# Question 797aa

Jan 25, 2015

Concentration by mass is defined as the mass of the solute divided by the total mass of the solution and multiplied by 100.

Parts per million (or ppm) is defined as miligrams of solute per liter of solution. The first think that stands out is that you must go from mass of solution, which is used in concentration by mass, to volume of solution, or vice versa.

This is done by using the solution's density, which is usually given to you or assumed to be equal to the density of water, ${\text{1 g/cm}}^{3}$.

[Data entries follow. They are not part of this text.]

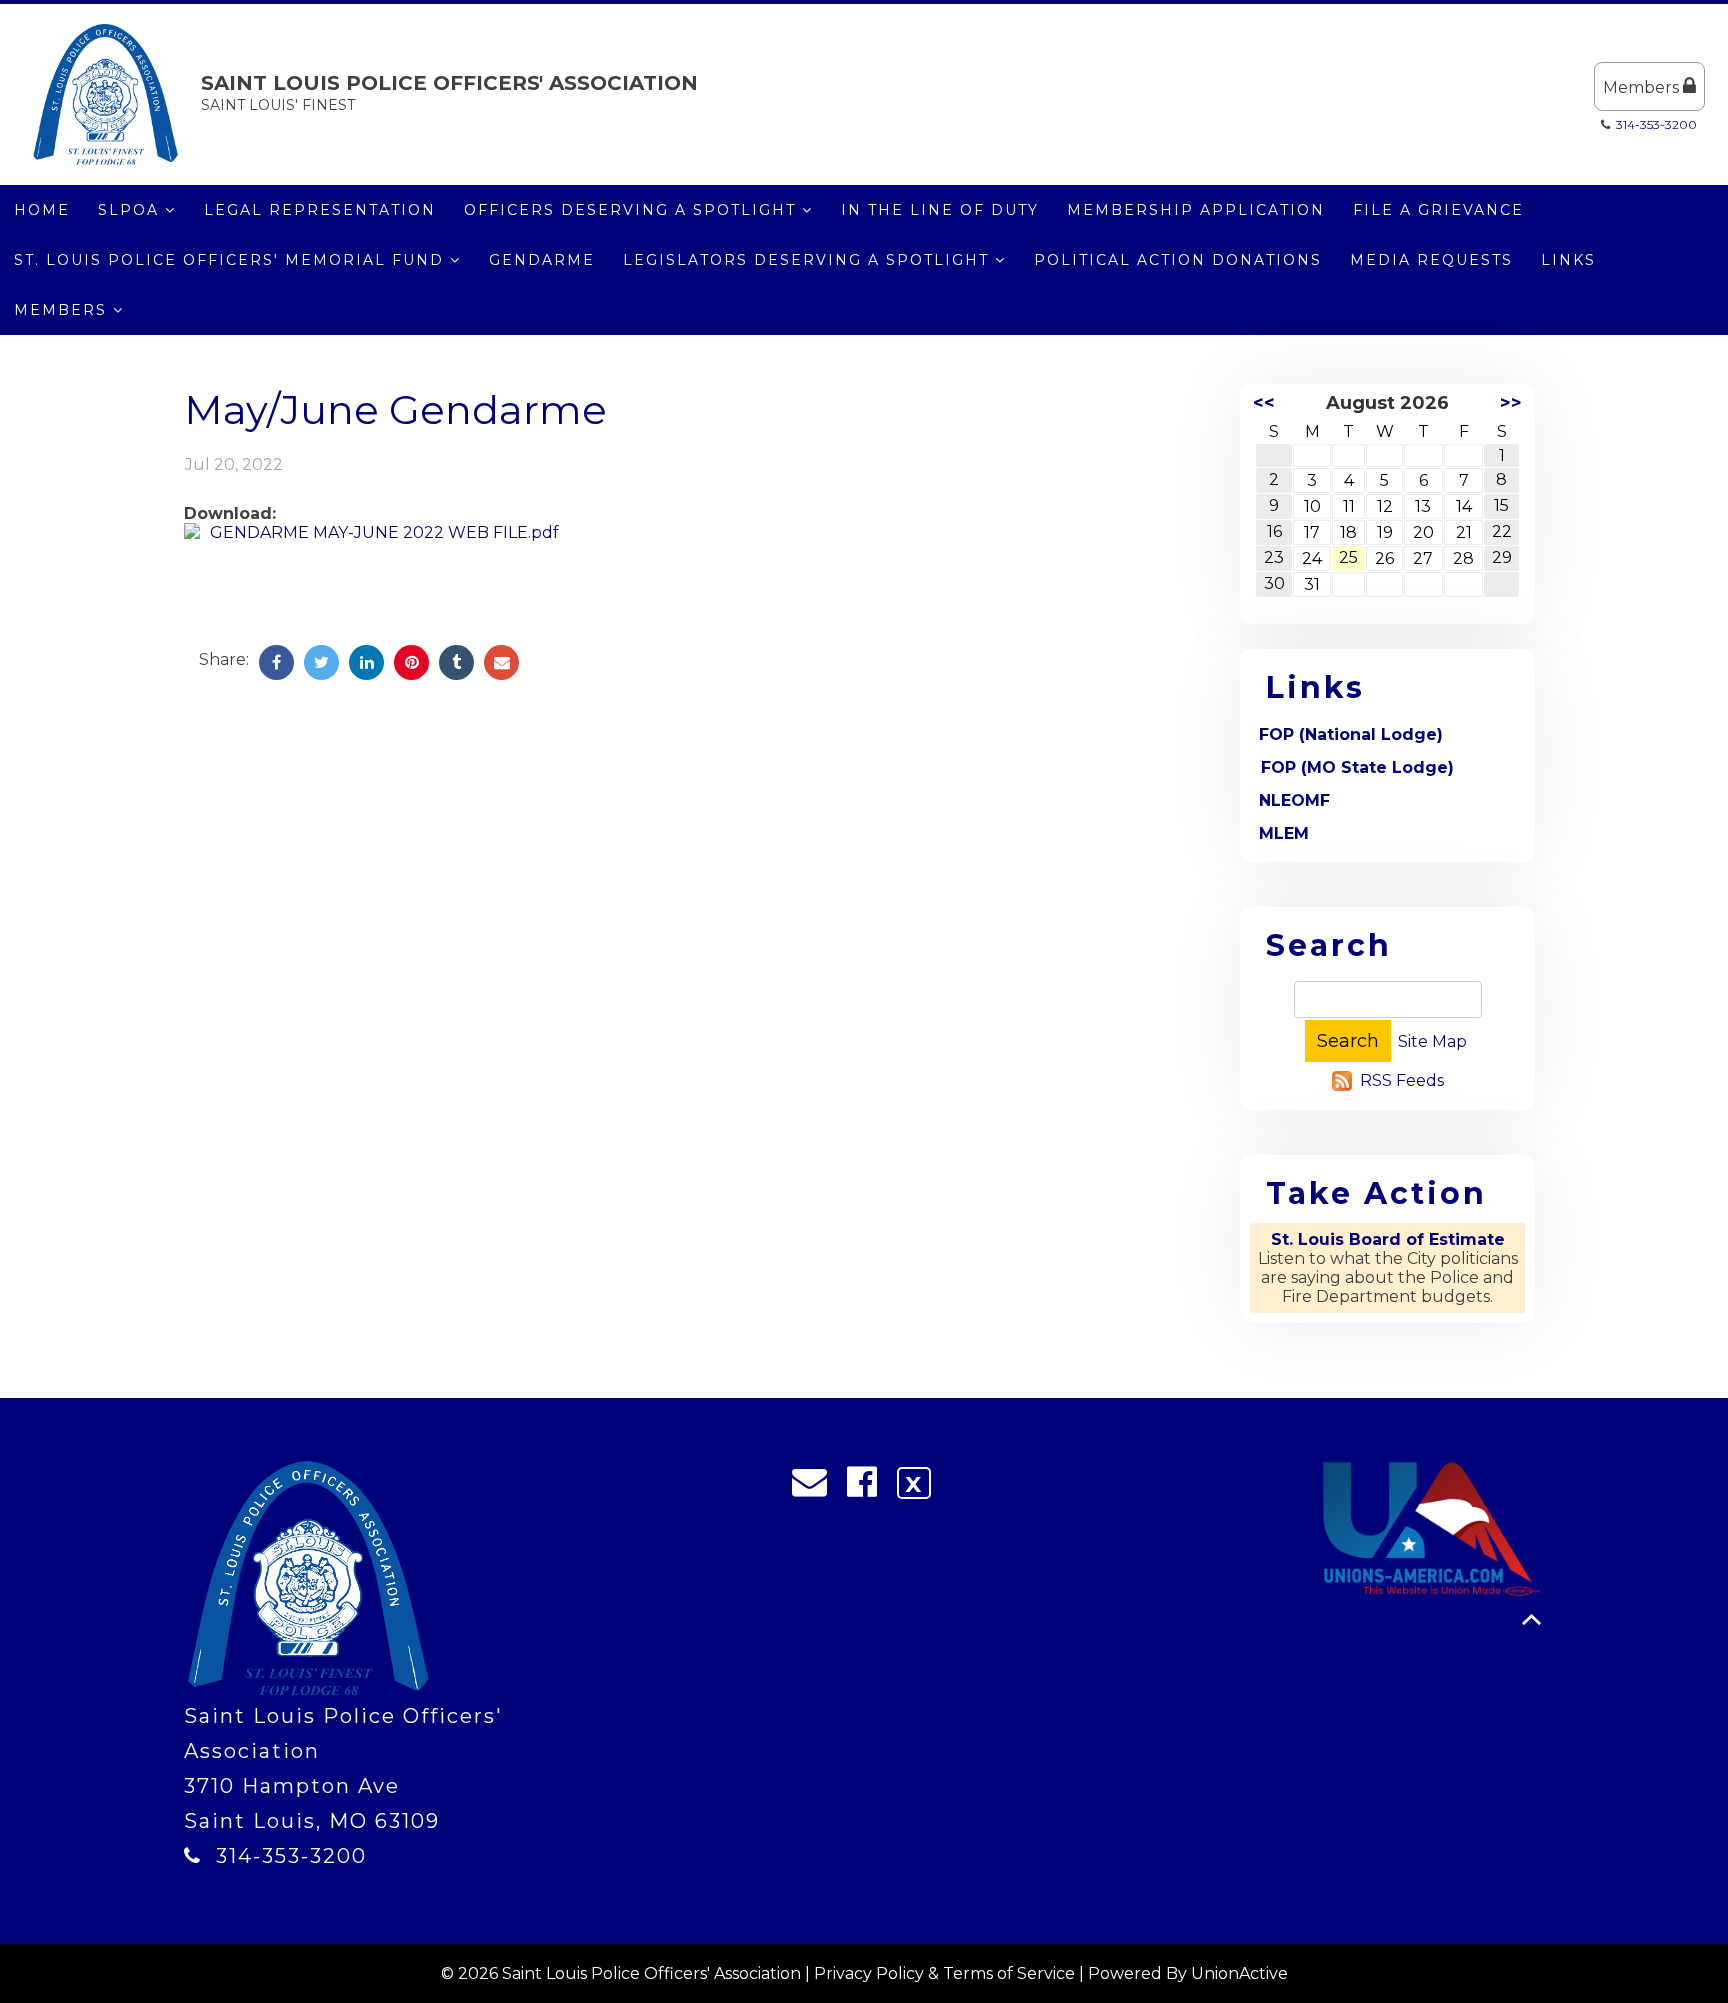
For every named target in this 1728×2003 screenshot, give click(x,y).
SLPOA (131, 210)
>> (1511, 403)
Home (42, 210)
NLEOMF (1294, 800)
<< (1264, 403)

Here's an example of how you'd calculate concentration by mass using ppm. Let's assume you have $\text{1.0 L}$ of a $\text{1.0 M}$ $\text{NaCl}$ solution and you want to know what is the concentration by mass in ppm of the ${\text{Na}}^{+}$ ion. Since

$N a C {l}_{\left(a q\right)} \to N {a}_{\left(a q\right)}^{+} + C {l}_{\left(a q\right)}^{-}$

you know that you have a $1 : 1$ mole ratio between $\text{NaCl}$ and ${\text{Na}}^{+}$, which means that the number of ${\text{Na}}^{+}$ moles will be equal to the number of $\text{NaCl}$ moles. $\text{1.0 M}$ in $\text{1.0 L}$ means that

C = n/V => n_("NaCl") = C * V = 1.0 * 1.0 = "1.0 moles NaCl"

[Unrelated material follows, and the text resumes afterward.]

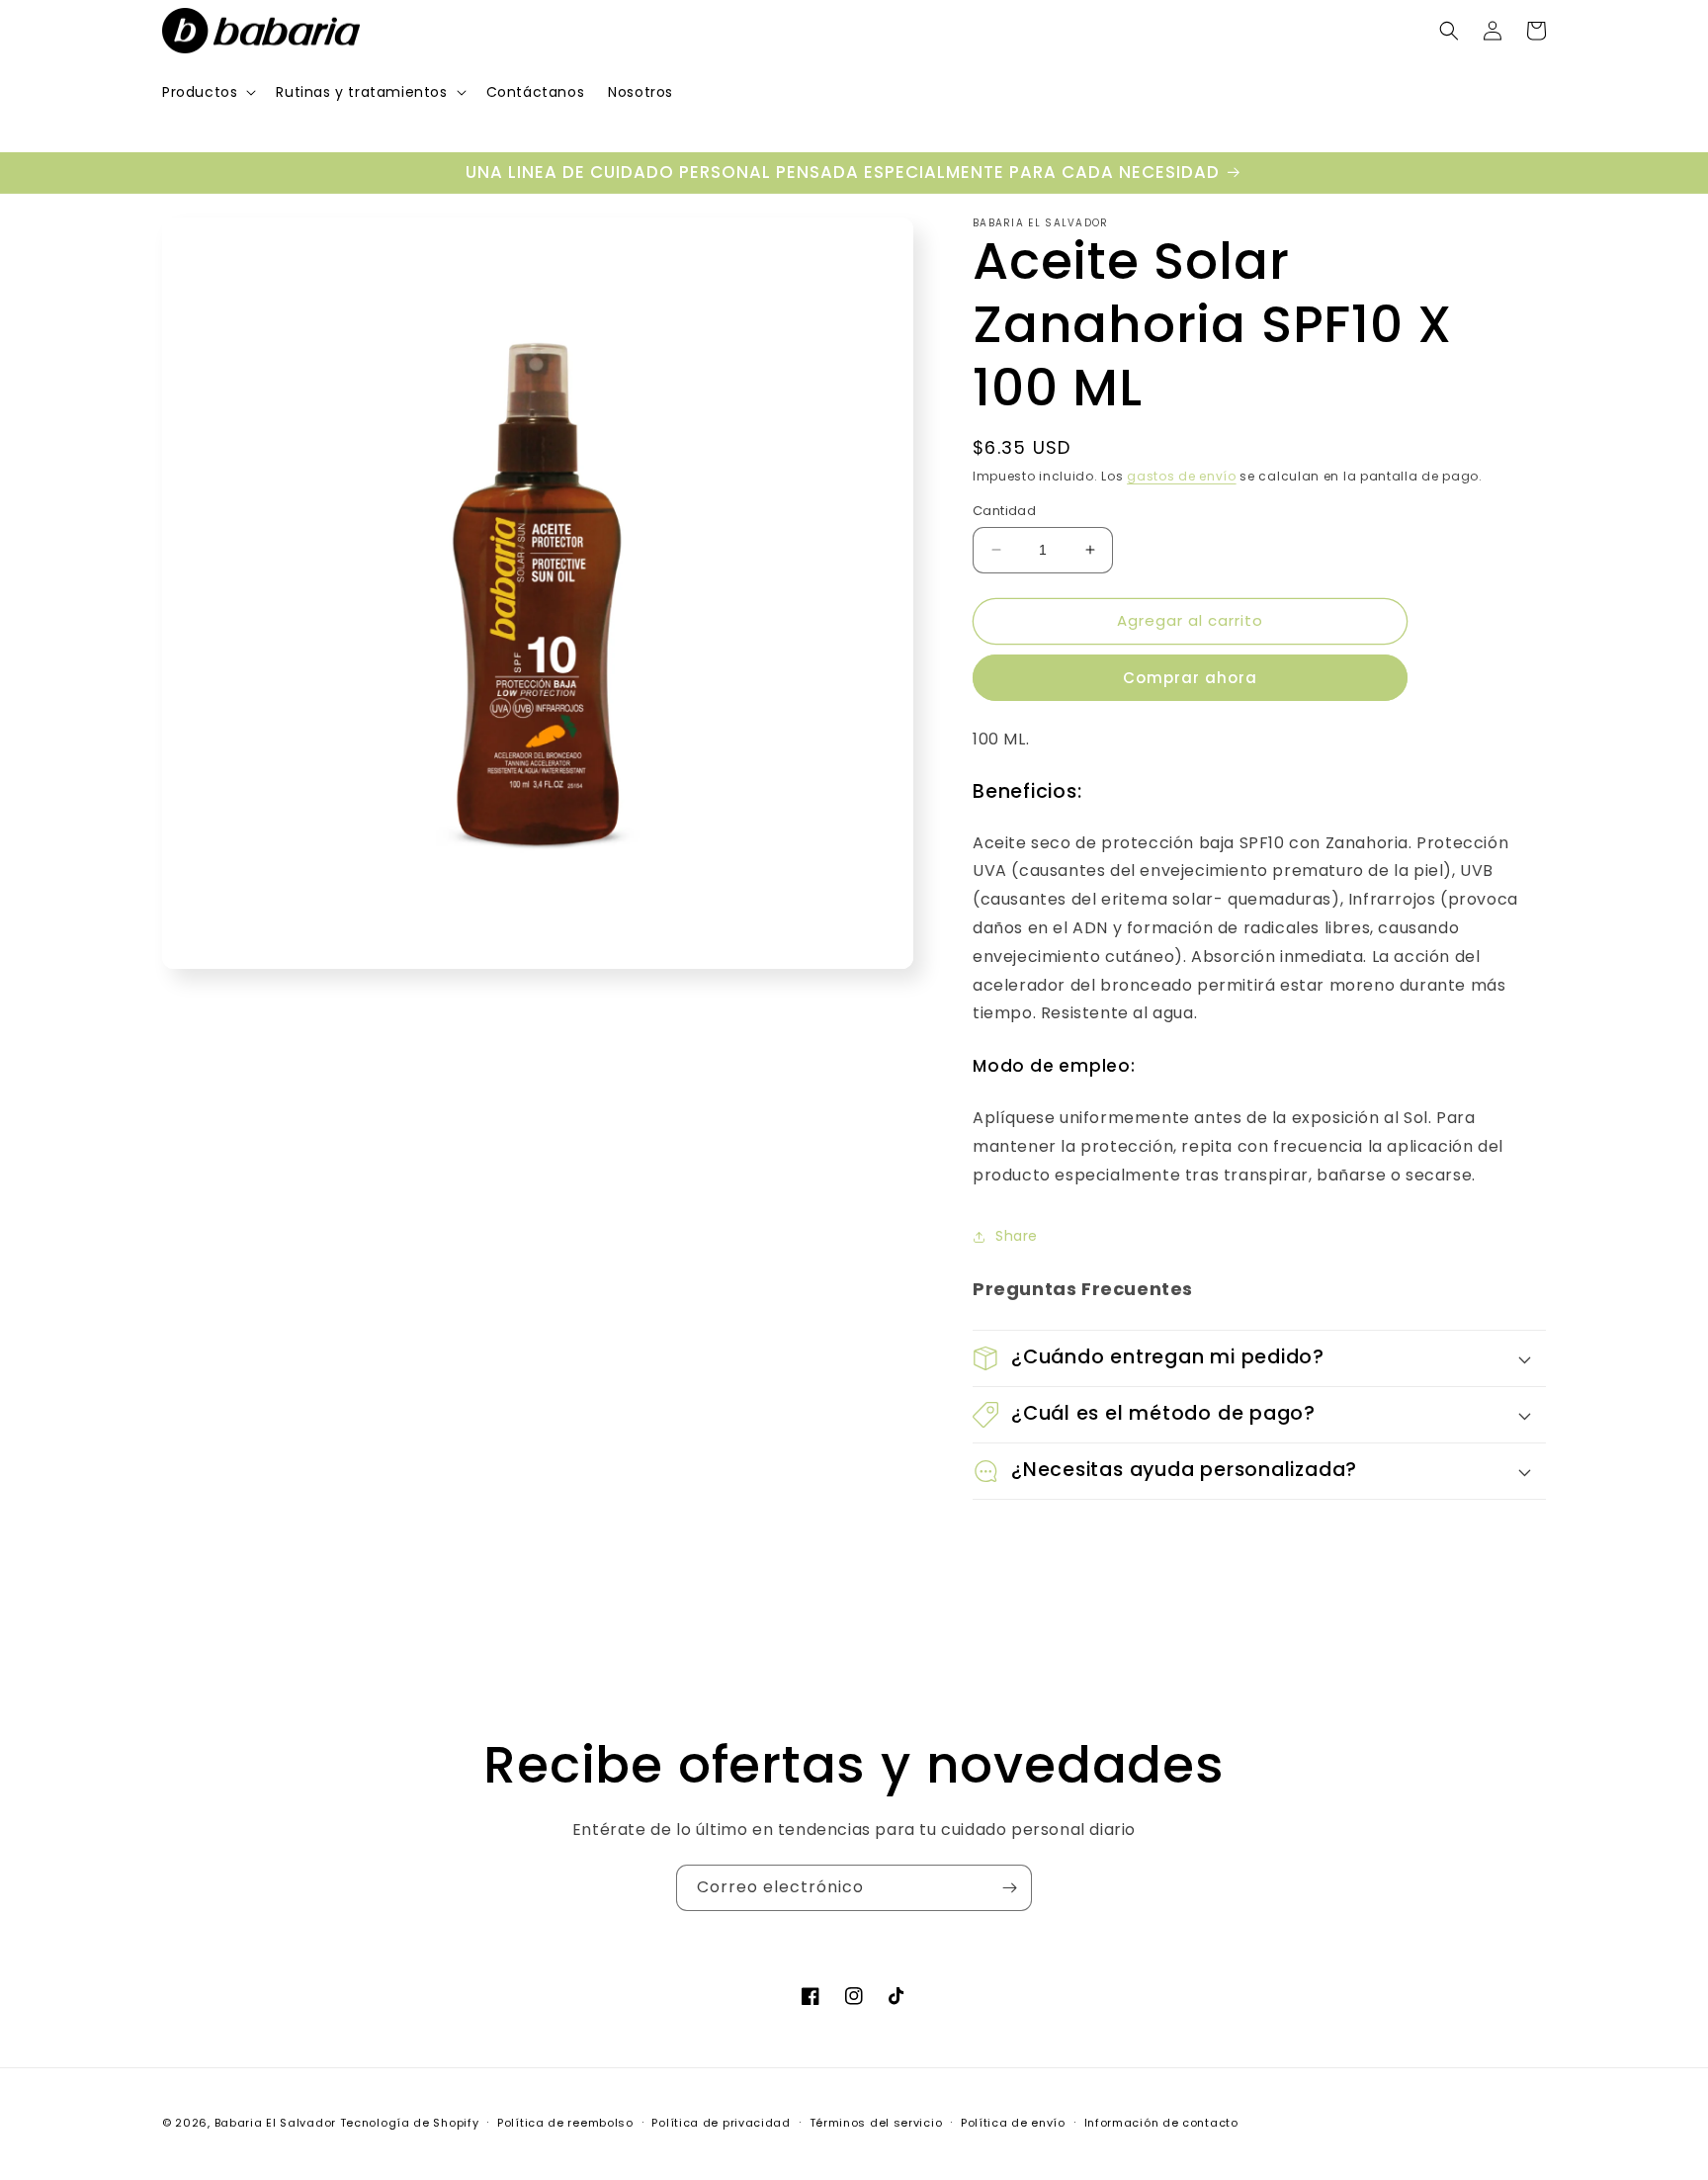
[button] (207, 92)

${\text{1.0 moles NaCl" * ("1 mole Na"^(+))/("1 mole NaCl") = "1.0 moles Na}}^{+}$

This will get you to determine how many grams of ${\text{Na}}^{+}$ ions you have

${\text{1.0 moles Na"^(+) * ("23.0 g")/("1 mole Na"^(+)) = "23 g Na}}^{+}$

Now, the density of a $\text{1.0 M}$ $\text{NaCl}$ solution is about $\text{1.05 g/mL}$. This means that your solution weighs

m_("solution") = V * rho = "1000 mL" * "1.05 g/mL" = "1050 g"

Thus, the concentration by mass of the ${\text{Na}}^{+}$ ion will be

"%m" = ("23 g")/("1050 g") * 100 = 2.2%

For ppm, you must go from grams to miligrams for the solute

("23000 mg")/("1.0 L") = "23000 ppm Na"^(+)#